世帯年収の中央値が7万4580ドル(約1180万円)。日本の423万円の2倍を軽く超える米国でも、電気料金次第でエアコンの使用を我慢する家庭は当然ある。電気料金は、健康にも影響を与える。
物価、賃上げ、経営に影響を与える電気料金
ガソリン、軽油などの価格が上昇すれば、輸送費に影響を与える。電気料金が上昇すれば、製造、照明、エアコン、冷蔵冷凍庫、電車による輸送などを通しコストを上昇させ物価に影響を与える。
電気の3割は家庭、7割は、製造、業務分野などで使用されているので、電気料金値上がりの物価への影響は小さくない。ロシアの引き起こしたエネルギー危機は事業用の電気料金を大きく引き上げた。
たとえば、高島屋の光熱費は連結ベースで、2022年2月期の89億1400万円が、23年2月期に124億9400万円と4割上昇している。24年2月期には少し下落したものの116億5500万円だ。
24年2月期の役員報酬と給与総額は616億円。22年2月期の593億円より23億円増えているが、同期間の光熱費の増加がなければ、もう少し賃上げが可能だったかもしれない。

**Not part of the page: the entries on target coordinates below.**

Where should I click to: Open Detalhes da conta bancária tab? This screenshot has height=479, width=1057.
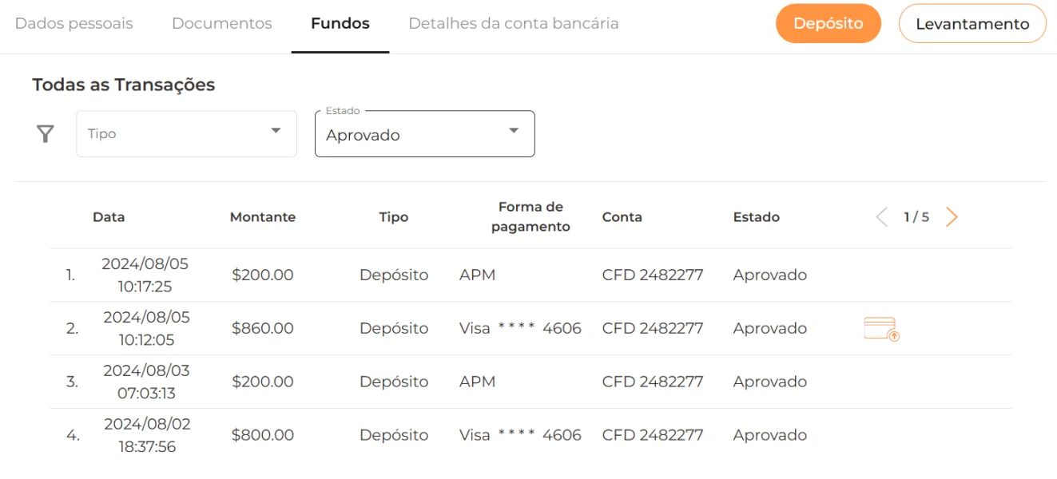(x=514, y=24)
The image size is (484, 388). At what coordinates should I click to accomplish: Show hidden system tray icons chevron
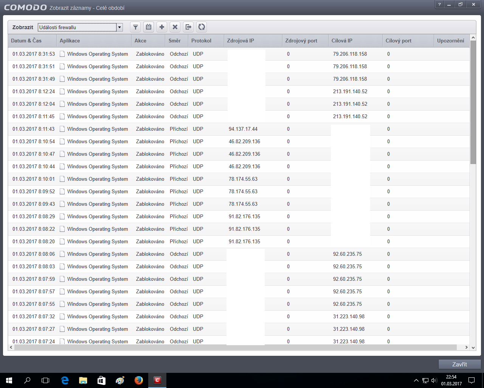(416, 380)
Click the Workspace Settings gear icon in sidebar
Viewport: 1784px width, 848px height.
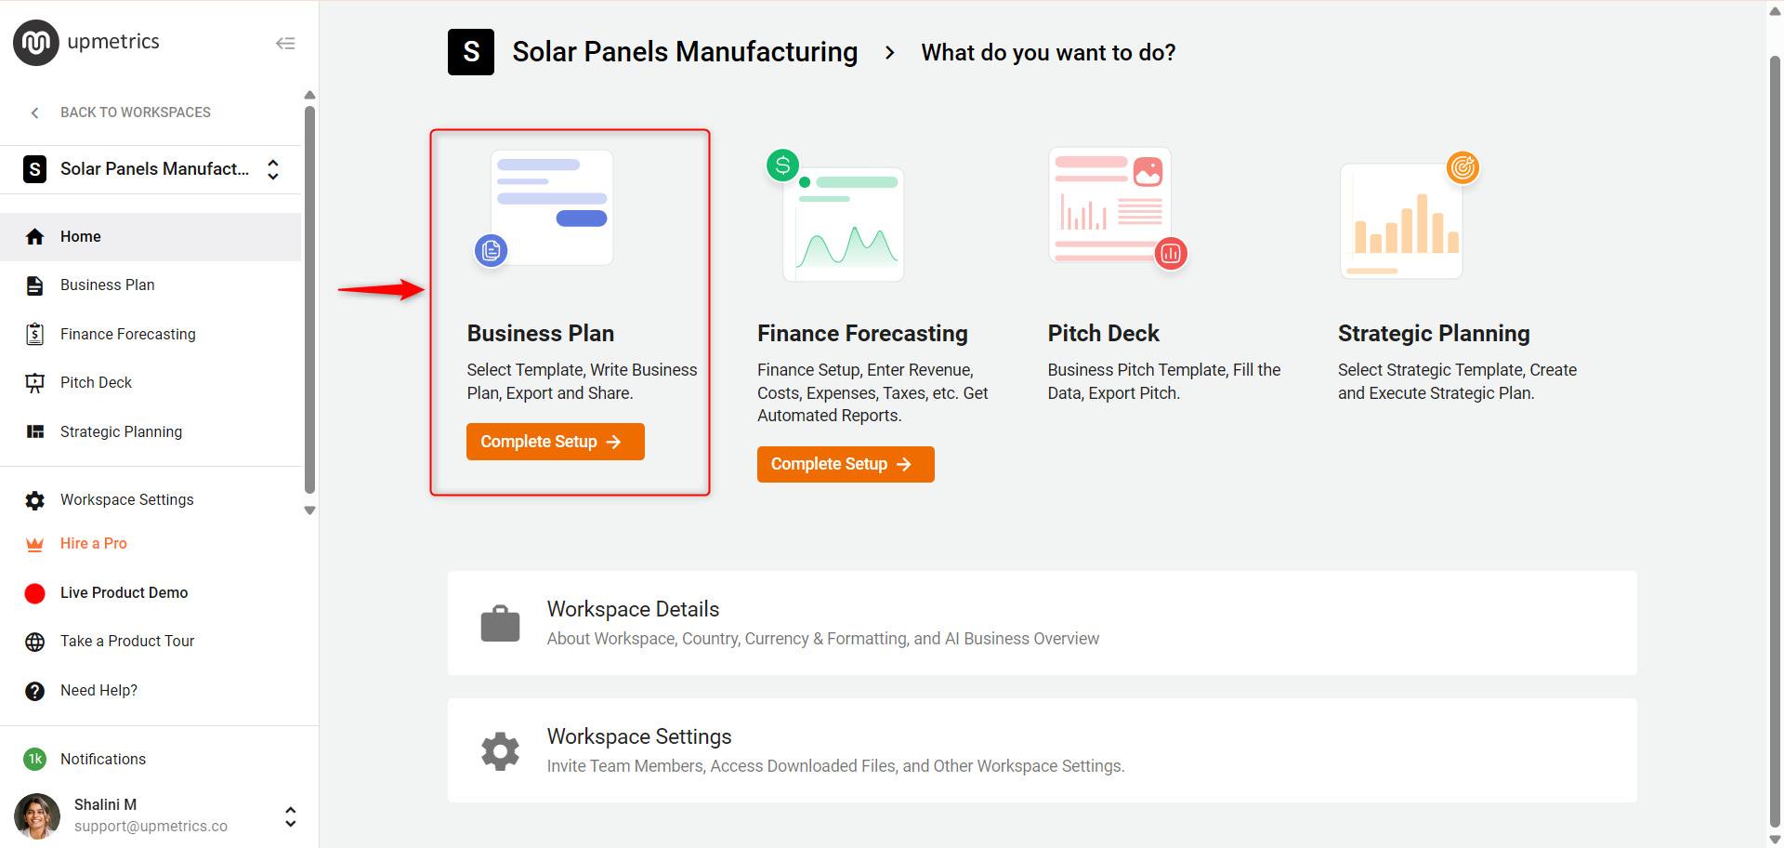click(35, 500)
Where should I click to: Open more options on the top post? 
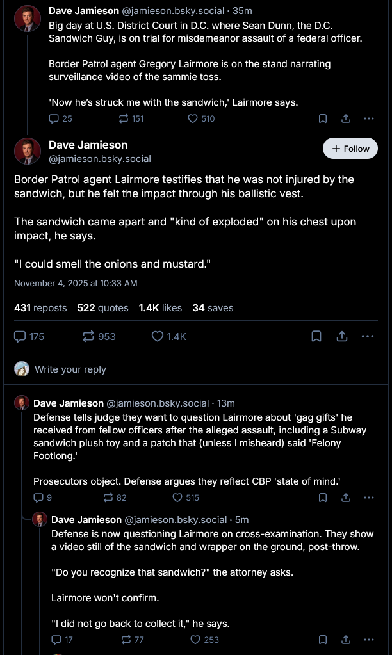(x=368, y=118)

国立42大学が持つ44の大学病院の光熱水費は、21年度255億円から22年度367億円に44%上昇した。大学病院の経営に大きな影響を与えている。
緊急支援策の中身は
酷暑乗り切り緊急支援策の内容は表の通りだ。10月使用分までとなっているが、電力需要量が多い月は、上から1月、8月、7月、12月だ。10月は電力消費量が少ない月になる(図-2)。
燃料価格の下落があれば、電気料金が下がるが、これからの数カ月間に燃料価格が大きく下落することはありそうにない。
となれば、冬にまた補助金を支出するのだろうか。家庭の電気・ガス料金への支出額の推移では冬季に支出額が多くなる(図-3)。
欧州諸国も、22年にエネルギー価格、電気料金が大きく上昇した時に補助金を支出したが、欧州連合(EU)統計によるとEU内で昨年下期も補助を続けた国はアイルランド、オーストリア、オランダ、ルクセンブルクの4カ国だけだった。
多くの国は、電気料金はエネルギー危機前よりも上昇しているものの、22年のピーク時よりは下がったので、補助を止めたが、料金引き下げのため制度を変えた国もある。